WHAT YOU HAVE TO DO
From the line below that contains "Click the chevron on the 包含 operator box" to the line that contains "This screenshot has height=1390, width=1024.", repeat every line exactly, both ends included, and nothing else.

DATA UNDER STUDY
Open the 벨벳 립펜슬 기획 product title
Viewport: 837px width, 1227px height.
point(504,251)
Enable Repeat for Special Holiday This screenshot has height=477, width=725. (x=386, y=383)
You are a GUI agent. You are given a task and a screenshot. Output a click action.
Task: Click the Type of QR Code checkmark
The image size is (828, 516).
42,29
---
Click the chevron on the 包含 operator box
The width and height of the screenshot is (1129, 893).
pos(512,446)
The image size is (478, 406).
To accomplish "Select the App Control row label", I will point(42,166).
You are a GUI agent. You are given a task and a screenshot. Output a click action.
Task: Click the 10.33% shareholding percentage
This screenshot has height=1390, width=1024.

RESPONSE AREA
Click the chevron on the 包含 operator box
The width and height of the screenshot is (1129, 893).
pos(512,446)
The image size is (478, 406).
To accomplish "Select the App Control row label", I will point(42,166).
You are a GUI agent. You are given a task and a screenshot. Output a click action.
Task: Click the 10.33% shareholding percentage
This screenshot has height=1390, width=1024.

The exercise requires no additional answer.